Caius Marius

Plutarch

Plutarch. Plutarch's Lives, Vol. IX. Perrin, Bernadotte, translator. Cambridge, MA: Harvard University Press; London: William Heinemann Ltd., 1920.

Born of parents who were altogether obscure—poor people who lived by the labour of their own hands (Marius was his father’s name, Fulcinia that of his mother), it was not till late that he saw the city or got a taste of city ways. In the meantime he lived at Cirrhaeaton,[*](Probably a corruption for Cereatae. ) a village in the territory of Arpinum, in a manner that was quite rude when compared with the polished life of a city, but temperate, and in harmony with the rearing which the ancient Romans gave their children.
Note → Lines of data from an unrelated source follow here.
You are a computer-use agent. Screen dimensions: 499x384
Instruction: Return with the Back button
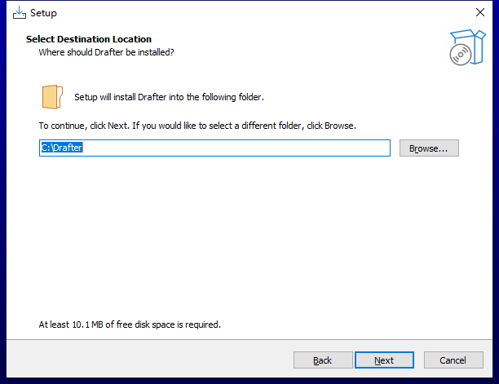coord(323,360)

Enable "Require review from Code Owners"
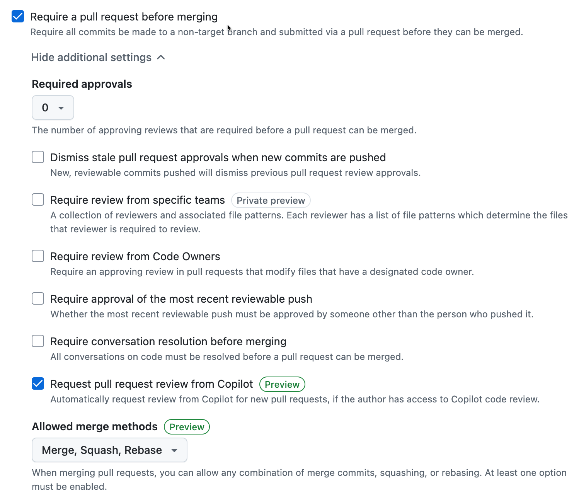click(x=37, y=256)

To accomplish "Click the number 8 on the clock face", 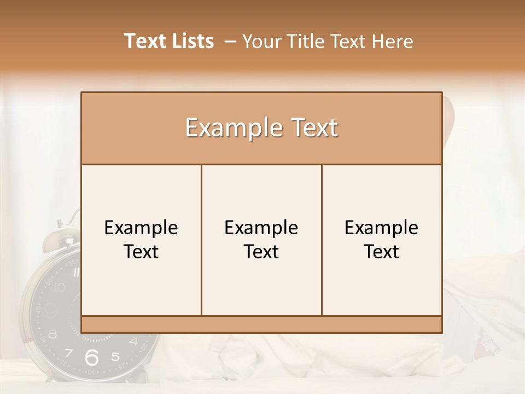I will tap(53, 334).
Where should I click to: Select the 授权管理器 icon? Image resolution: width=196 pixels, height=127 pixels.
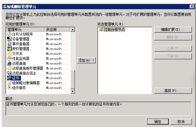pyautogui.click(x=9, y=49)
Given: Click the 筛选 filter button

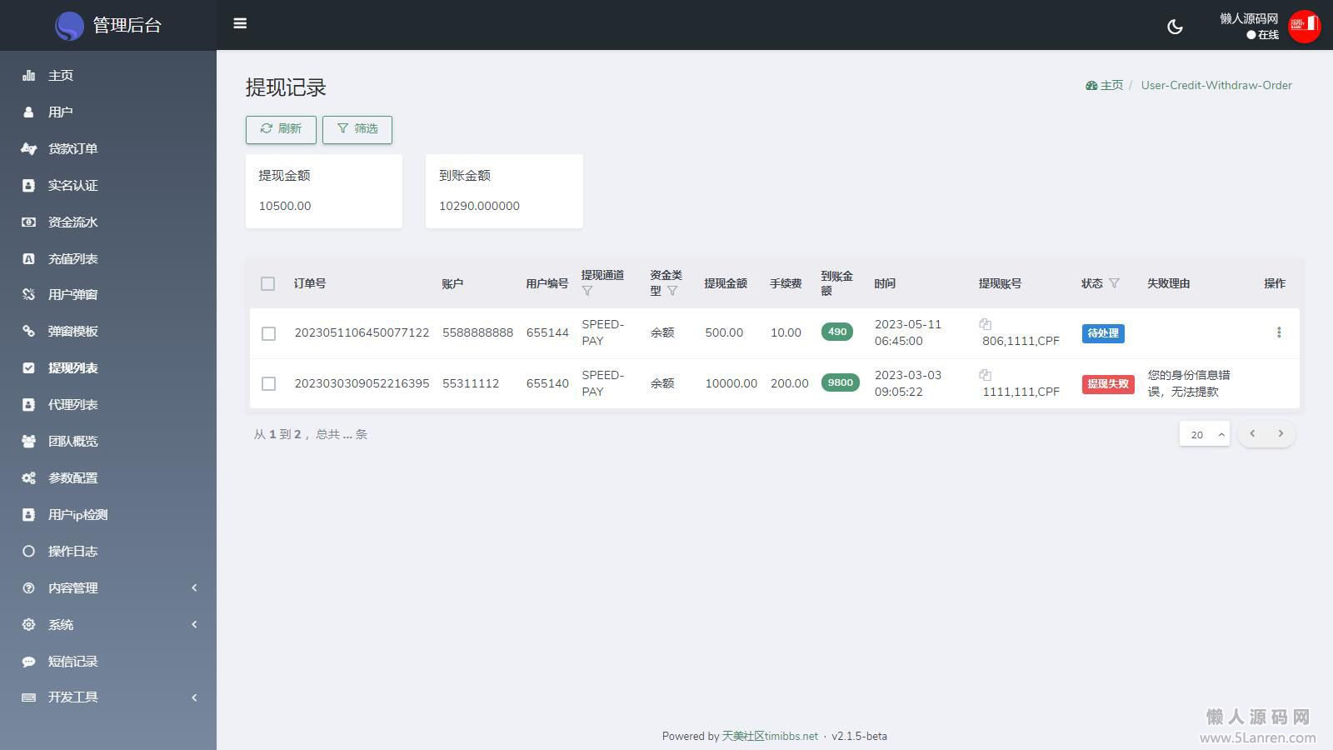Looking at the screenshot, I should 357,129.
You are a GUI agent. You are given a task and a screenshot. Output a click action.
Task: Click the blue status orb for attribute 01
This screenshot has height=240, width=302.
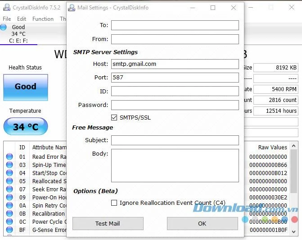tap(9, 157)
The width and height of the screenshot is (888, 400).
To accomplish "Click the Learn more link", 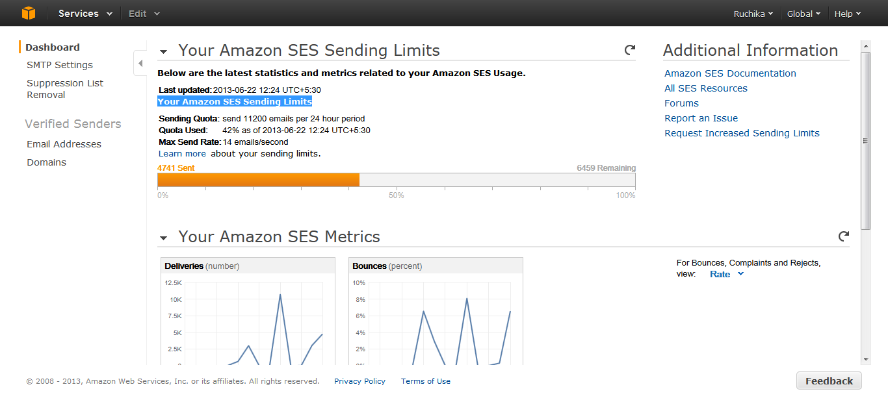I will (182, 154).
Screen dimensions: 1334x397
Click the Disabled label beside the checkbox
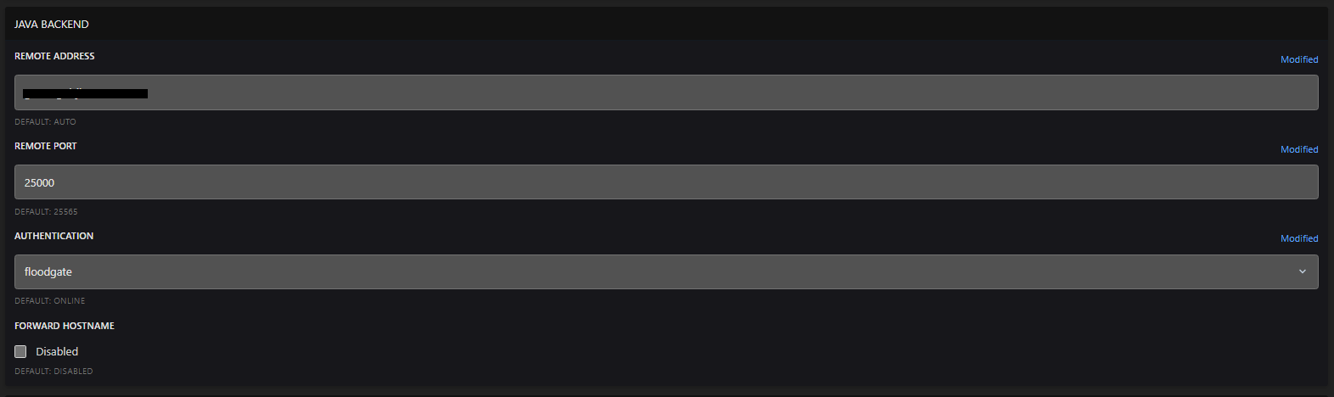[57, 351]
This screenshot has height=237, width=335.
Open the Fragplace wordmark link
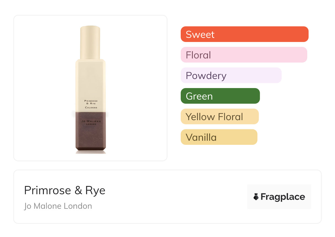pyautogui.click(x=283, y=197)
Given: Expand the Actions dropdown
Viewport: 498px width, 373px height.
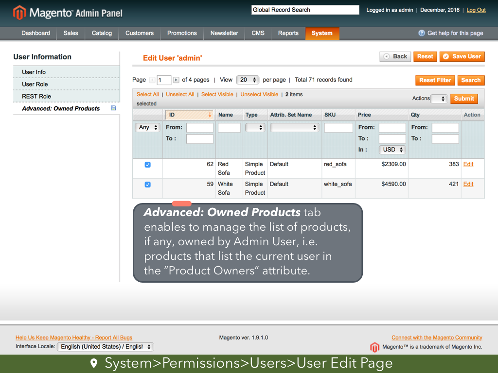Looking at the screenshot, I should click(x=439, y=99).
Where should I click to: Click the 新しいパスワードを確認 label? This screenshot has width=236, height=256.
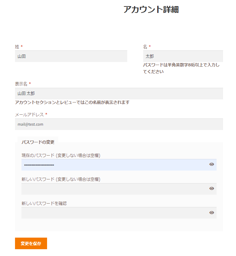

His first service as a soldier was in a campaign against the Celtiberians, when Scipio Africanus was besieging Numantia,[*](134-133 B.C. ) and he attracted the notice of his general by excelling the other young men in bravery, and by his very cheerful acceptance of the changed regimen which Scipio introduced into his army when it was spoiled by luxury and extravagance. It is said, too, that he encountered and laid low an enemy in the sight of his general.

Therefore he was advanced by his commander to many honours; and once, when the talk after supper had to do with generals, and one of the company (either because he really wished to know or merely sought to please) asked Scipio where the Roman people would find any such chieftain and leader to follow him, Scipio, gently tapping Marius on the shoulder as he reclined next him, said, Here, perhaps. So gifted by nature were both men; the one in showing himself great while still a young man, and the other in discerning the end from the beginning.